#### Records supplied

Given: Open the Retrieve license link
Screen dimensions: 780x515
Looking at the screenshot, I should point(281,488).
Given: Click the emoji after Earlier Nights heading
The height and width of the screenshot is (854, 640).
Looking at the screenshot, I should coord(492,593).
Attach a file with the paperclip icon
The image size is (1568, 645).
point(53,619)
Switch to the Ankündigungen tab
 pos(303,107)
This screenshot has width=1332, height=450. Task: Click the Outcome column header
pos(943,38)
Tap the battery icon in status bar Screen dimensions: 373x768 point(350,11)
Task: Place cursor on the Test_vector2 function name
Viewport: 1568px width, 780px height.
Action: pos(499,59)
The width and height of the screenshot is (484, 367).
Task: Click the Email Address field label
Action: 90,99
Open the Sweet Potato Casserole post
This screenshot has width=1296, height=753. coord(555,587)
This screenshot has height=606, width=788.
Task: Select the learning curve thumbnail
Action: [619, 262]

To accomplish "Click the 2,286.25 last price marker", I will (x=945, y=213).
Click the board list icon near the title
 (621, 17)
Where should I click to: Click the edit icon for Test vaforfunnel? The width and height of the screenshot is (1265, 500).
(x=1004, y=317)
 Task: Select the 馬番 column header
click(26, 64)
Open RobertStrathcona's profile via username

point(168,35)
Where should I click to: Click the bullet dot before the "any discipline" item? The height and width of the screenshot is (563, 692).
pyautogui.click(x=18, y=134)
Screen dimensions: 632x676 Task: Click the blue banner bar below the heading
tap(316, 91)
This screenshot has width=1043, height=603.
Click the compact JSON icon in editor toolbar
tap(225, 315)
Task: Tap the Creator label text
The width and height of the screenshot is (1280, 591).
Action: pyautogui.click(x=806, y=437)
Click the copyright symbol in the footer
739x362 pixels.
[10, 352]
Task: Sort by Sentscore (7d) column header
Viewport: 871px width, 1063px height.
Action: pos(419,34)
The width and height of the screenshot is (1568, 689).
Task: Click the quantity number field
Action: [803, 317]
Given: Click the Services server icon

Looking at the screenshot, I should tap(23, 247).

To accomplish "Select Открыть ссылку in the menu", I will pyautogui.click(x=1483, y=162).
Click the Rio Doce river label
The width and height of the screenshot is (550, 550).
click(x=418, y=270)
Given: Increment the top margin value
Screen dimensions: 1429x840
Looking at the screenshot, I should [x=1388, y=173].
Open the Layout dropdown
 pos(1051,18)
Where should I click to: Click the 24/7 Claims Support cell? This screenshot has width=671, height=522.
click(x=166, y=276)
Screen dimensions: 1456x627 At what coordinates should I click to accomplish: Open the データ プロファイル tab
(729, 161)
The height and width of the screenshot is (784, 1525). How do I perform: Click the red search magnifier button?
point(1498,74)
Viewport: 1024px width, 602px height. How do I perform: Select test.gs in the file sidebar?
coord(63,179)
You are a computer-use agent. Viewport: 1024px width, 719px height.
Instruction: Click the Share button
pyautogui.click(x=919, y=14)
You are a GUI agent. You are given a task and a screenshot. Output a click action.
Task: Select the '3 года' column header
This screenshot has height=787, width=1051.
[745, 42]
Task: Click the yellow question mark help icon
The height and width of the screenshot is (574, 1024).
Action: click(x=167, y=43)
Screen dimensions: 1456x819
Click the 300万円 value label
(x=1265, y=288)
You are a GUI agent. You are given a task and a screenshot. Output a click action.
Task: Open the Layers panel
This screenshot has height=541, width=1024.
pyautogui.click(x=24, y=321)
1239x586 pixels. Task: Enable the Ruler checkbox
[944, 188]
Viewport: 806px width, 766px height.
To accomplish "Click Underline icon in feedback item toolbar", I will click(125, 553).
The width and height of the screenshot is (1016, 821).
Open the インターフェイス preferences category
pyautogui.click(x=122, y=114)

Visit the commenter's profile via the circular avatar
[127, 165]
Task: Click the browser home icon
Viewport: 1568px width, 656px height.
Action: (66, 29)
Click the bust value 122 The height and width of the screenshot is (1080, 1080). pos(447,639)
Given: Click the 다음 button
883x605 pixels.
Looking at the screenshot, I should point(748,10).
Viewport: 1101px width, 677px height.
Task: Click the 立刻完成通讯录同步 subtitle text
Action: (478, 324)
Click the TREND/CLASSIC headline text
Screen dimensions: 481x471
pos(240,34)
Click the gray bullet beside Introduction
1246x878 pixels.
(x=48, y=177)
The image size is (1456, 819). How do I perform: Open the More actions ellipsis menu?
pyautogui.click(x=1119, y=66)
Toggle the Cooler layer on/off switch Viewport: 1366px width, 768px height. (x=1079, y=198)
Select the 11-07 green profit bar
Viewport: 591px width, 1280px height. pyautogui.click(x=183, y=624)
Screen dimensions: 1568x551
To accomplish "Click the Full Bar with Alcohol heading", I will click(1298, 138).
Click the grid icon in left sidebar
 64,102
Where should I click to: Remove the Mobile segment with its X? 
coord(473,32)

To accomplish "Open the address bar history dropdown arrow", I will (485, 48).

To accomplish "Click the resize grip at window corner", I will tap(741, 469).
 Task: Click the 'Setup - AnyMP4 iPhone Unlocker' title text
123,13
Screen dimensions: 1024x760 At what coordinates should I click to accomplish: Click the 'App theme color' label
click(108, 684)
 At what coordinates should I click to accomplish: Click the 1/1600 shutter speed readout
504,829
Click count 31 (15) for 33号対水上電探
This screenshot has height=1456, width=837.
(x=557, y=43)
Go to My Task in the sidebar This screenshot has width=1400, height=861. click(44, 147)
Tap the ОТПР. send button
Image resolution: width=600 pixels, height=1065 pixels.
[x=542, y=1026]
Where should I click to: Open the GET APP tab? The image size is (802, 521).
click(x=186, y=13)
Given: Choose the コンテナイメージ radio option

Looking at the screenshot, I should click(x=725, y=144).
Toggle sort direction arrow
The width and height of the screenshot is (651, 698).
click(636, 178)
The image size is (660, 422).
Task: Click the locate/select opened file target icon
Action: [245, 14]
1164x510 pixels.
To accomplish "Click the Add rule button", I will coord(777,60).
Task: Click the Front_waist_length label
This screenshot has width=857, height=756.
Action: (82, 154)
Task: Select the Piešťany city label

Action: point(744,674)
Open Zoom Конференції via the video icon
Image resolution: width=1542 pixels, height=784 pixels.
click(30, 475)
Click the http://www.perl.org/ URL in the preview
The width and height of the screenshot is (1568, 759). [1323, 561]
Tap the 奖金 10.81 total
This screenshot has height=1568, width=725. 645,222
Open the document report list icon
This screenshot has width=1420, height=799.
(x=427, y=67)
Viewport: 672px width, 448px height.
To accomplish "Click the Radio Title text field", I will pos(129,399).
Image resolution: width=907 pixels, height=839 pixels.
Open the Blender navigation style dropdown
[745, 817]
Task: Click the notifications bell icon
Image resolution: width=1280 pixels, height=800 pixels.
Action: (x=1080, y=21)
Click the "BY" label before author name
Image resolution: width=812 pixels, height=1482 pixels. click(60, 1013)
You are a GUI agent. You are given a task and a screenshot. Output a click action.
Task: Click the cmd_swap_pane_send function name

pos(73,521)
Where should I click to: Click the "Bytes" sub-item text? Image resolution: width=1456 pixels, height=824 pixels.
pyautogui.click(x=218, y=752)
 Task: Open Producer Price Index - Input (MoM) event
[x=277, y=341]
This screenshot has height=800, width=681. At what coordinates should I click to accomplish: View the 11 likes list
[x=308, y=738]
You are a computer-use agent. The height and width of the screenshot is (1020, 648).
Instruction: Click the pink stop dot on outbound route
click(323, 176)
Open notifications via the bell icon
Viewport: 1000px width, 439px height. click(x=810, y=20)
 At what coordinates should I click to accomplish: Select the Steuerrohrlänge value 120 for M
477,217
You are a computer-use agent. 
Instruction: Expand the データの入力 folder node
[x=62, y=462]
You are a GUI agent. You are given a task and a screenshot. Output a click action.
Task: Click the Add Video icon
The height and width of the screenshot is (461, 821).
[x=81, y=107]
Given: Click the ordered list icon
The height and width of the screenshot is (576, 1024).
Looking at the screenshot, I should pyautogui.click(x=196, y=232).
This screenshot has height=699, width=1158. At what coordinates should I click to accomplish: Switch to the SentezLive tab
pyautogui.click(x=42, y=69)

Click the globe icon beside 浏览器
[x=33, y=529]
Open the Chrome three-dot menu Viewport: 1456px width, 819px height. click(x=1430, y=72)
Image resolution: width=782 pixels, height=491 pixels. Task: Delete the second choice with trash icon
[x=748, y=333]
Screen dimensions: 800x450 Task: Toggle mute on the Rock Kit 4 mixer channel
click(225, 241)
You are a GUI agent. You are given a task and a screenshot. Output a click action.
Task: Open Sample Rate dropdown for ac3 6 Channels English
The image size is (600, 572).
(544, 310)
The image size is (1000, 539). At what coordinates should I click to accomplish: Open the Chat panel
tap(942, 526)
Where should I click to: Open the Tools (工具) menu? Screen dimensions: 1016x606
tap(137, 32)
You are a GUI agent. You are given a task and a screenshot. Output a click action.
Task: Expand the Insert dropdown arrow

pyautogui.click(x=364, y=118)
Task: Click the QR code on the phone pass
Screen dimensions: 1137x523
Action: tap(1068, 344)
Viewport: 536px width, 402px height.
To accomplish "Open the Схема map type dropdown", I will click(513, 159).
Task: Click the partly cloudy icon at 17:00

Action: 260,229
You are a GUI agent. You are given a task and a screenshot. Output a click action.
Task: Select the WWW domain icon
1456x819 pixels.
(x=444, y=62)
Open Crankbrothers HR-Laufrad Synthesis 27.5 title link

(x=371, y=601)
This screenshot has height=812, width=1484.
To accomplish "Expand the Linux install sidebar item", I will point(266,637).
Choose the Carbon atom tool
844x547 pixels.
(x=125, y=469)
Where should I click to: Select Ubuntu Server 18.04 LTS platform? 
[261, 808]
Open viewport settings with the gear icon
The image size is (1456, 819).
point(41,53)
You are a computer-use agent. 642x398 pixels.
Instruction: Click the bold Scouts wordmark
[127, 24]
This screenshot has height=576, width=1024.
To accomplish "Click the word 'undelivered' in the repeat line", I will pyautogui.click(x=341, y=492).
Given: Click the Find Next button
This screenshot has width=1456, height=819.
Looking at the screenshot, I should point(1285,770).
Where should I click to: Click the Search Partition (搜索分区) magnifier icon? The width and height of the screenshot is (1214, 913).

########

## [Written task]
Identify every line of the material above that contains the word "perform", and copy each of those lines in full.

## [Finished exercise]
The height and width of the screenshot is (784, 1525). How do I perform: Click the red search magnifier button?
Viewport: 1024px width, 602px height. How do I perform: Select test.gs in the file sidebar?
The image size is (1456, 819). How do I perform: Open the More actions ellipsis menu?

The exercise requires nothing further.